How Policy Analysis Can Inform Efforts to Improve Social Programs
According to the Code of Ethics of the National Association of Social Workers, all professional social workers have a responsibility to promote improvements in policies related to social justice and welfare. Social policies create programs and set regulations and funding levels that profoundly affect the welfare of the disadvantaged, disempowered groups served by social workers. When social workers go beyond carrying through existing policies and regulations to call for improvements, they are engaged in what is called “policy practice.”
This brief draws insights and recommendations from three leading textbooks listed in the footer, synthesizing what they have to say about the key ingredients of effective policy practice – problem identification, coalition building, campaigning, legislative advocacy, and monitoring implementation. To inform advocates and analysts alike, the brief offers a concise encapsulation of current wisdom about what it takes for a coalition of diverse allies to enact and implement legislation addressing an important social problem.
Documenting and Dramatizing a Problem
Promoting policy change starts with uncovering an unmet need or identifying a social inefficiency or inequity to be addressed. Action can be motivated by scientific research on social problems and the inadequacy of current remedies. Solid data can clarify the scope and possible causes of problems and the populations at risk, and research can reveal the impact and deficiencies of current programs. Translated into clear language accessible to the general public and lawmakers, research reports can provide a powerful rationale for legislative change.
But research is not the only way, or always the most effective way, to build momentum for policy improvements. Crises and tragedies can raise a problem’s salience, revealing the need for immediate action. Often, the best people to identify problems and call for corrective action are the people hit by crises or preventable tragedies – and the social work professionals who reach out to help them. Field workers and their agencies can share the stories of those impacted or empower community members to speak up for themselves. More extensive research reports can then be used to document the extent and nature of social needs dramatized in first-hand stories.
Social workers rarely achieve effective legislative change entirely on their own. Often partnerships of field workers, service agencies, impacted populations, and researchers are forged during the course of problem identification, and they can be the starting point for building coalitions, action-oriented networks to further a shared cause. Lawmakers, community leaders, and bureaucrats can also be partners in effective coalitions. The more diverse the set of partners, the louder the voice and greater the influence the coalition will likely achieve.

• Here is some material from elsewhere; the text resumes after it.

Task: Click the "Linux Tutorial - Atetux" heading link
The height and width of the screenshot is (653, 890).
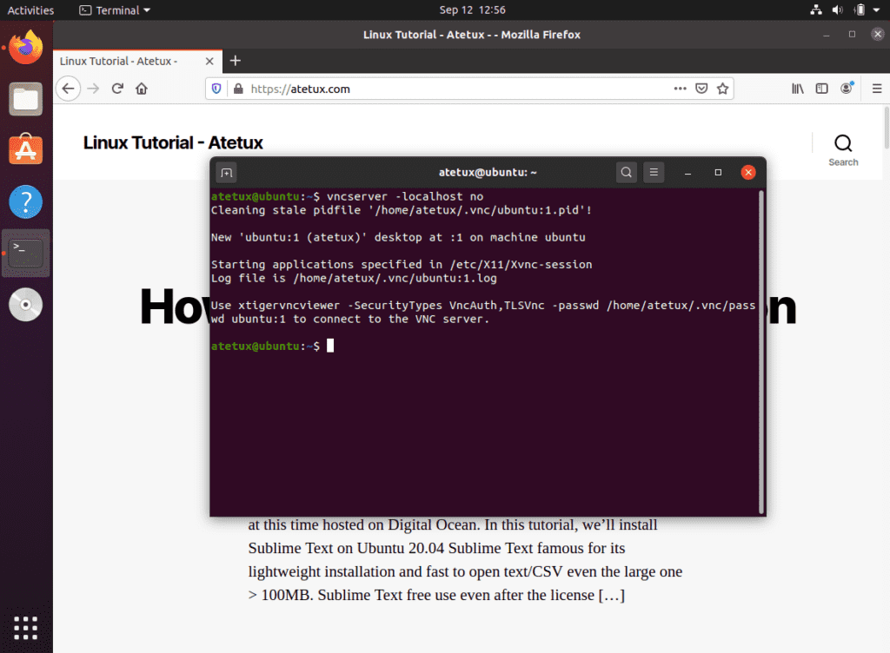Action: (x=172, y=142)
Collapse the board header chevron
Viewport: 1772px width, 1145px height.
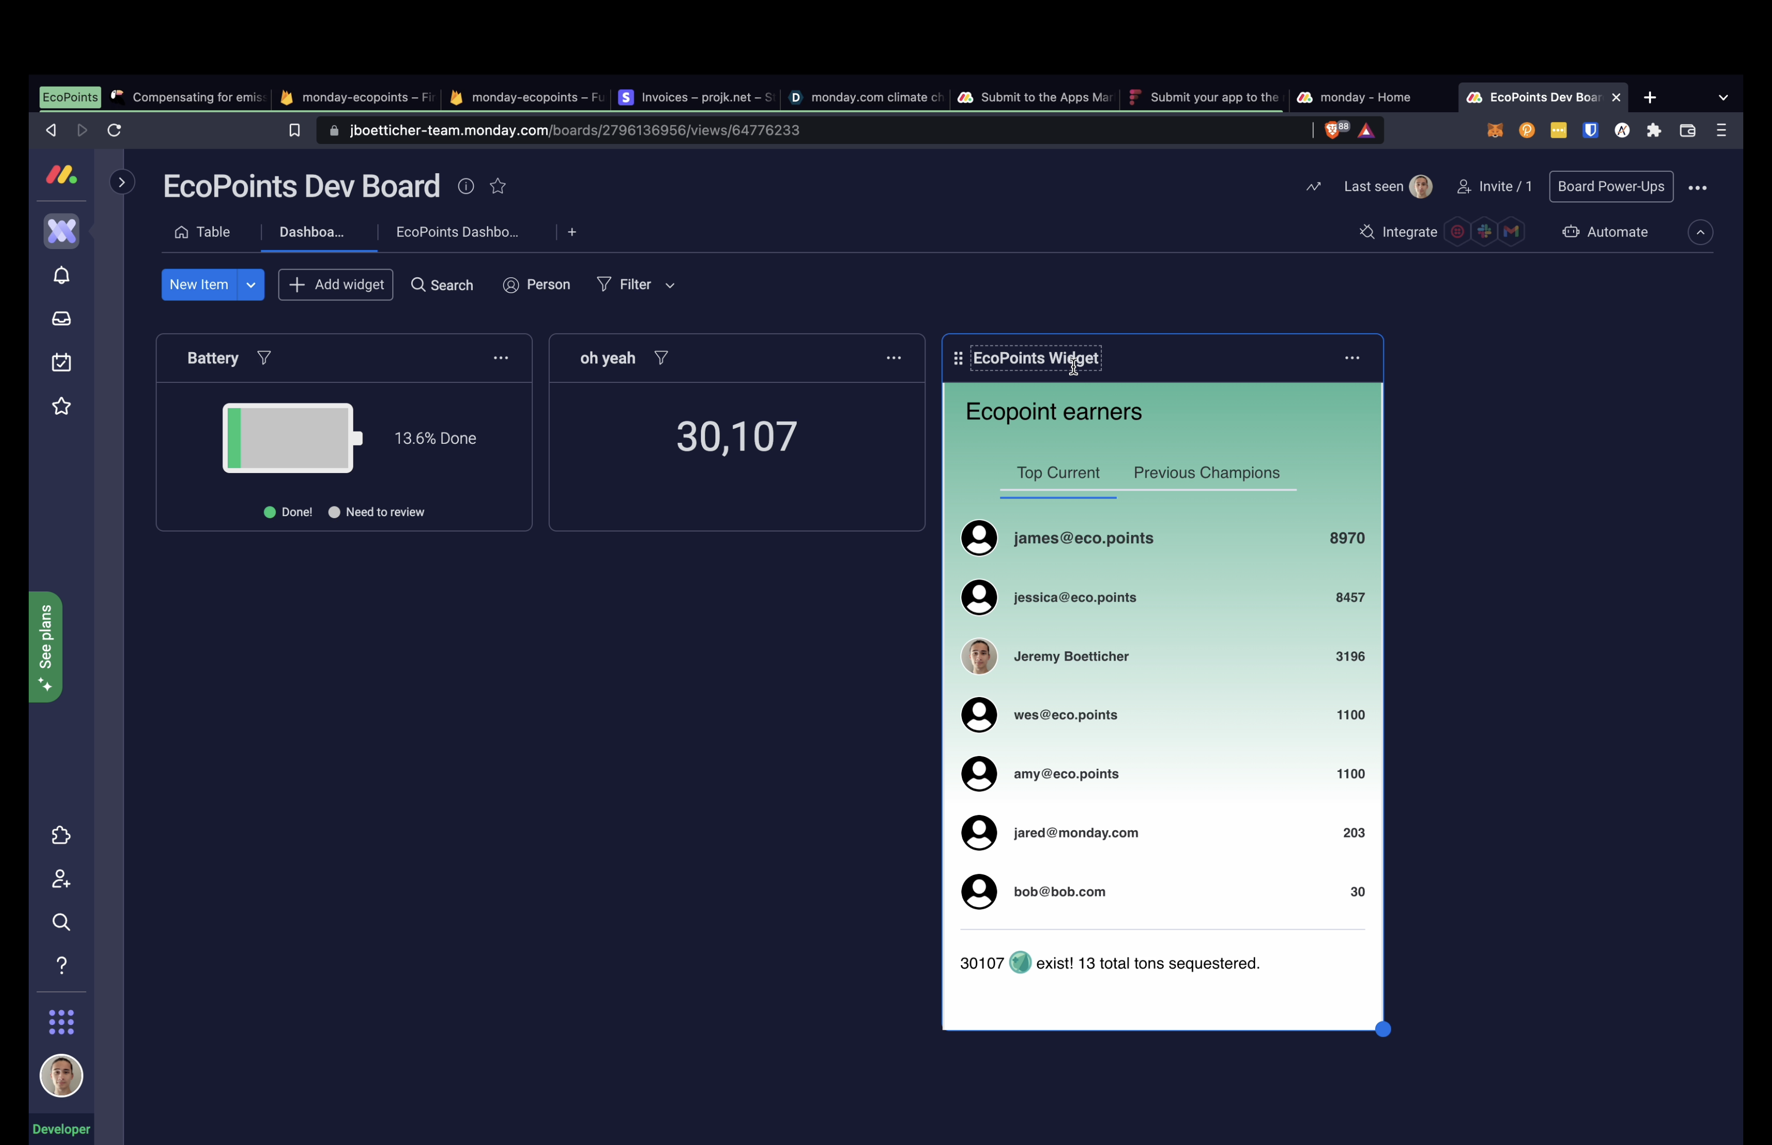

The most effective policy practitioners reach out to various participants with what author Rodney Ellis calls “shared VIBES” – that is, complementary values, interests, beliefs, ethics, and slants. Coalition-builders aim to diversify available knowledge and talent by drawing in partners skilled at data collection, outreach, messaging, marketing, and the cultivation of relationships with media and lawmakers. Additionally, they aim to build contact lists that the coalition can use to mobilize members and raise funds for campaigns. Finally, leaders must step forward to keep a coalition focused and assure that it speaks not only loudly, but with clarity and consistency.
Campaigning for Change and Advocating Legislation
A push for policy change starts by raising the profile of a cause and building public consensus for action. Communications experts, drawing upon data, analysis and stories, work to distill core messages to document the problem, suggest a solution, and highlight the strengths of the proposed solution while acknowledging and parrying opposition arguments. Campaigns may need different messages for different audiences, disseminated through residential and electronic mailings, media coverage, community events, and letters to the editor, lawmakers and other authorities. Communications experts use relationships with media gatekeepers to pitch human interest or news stories. Websites and new media, like Facebook, Twitter, and YouTube have minimal costs, but the campaign may need to raise resources for other, costly media approaches.
After the public campaign is under way, the next challenge is to get proposals on the legislative agenda. Coalition members or paid, registered lobbyists must communicate the importance and urgency of the issue and find an effective legislative sponsor. Once the issue and proposed legislation are on the agenda, lobbyists and other advocates can assess lawmaker support, educate and persuade the undecided, and “make the ask” to solicit a vote on a bill.
Expert and citizen testimony can support the legislative push. Opinion poll results can be disseminated to demonstrate constituent support, and coalition members can make phone calls and send letters to decision makers to demonstrate a united front and exert pressure on lawmakers. These activities may have to be renewed each time the relevant proposal comes before a committee or legislative chamber for one of a series of votes.
Implementation and Continuous Evaluation
Building consensus and securing a favorable legislative outcome take perseverance. To keep spirits up, advocates must celebrate each legislator persuaded and each hurdle surmounted; and all coalition participants must be prepared to work through setbacks and accept compromises as incremental steps towards a larger goal. What is more, passing a new law is not the end of it. Advocates must monitor implementation by bureaucrats, push for improvements, and watch for shortfalls or unwanted revisions. Expert allies must be kept involved to pinpoint where implementation can be made more effective.
From problem identification, to campaigning for and winning policy changes, to ensuring optimal implementation, policy practice is challenging and involves social workers in building wide-ranging partnerships. Supporters of improved policies need not fly blind, however, because books like those used here offer pointers for effective legislative advocacy.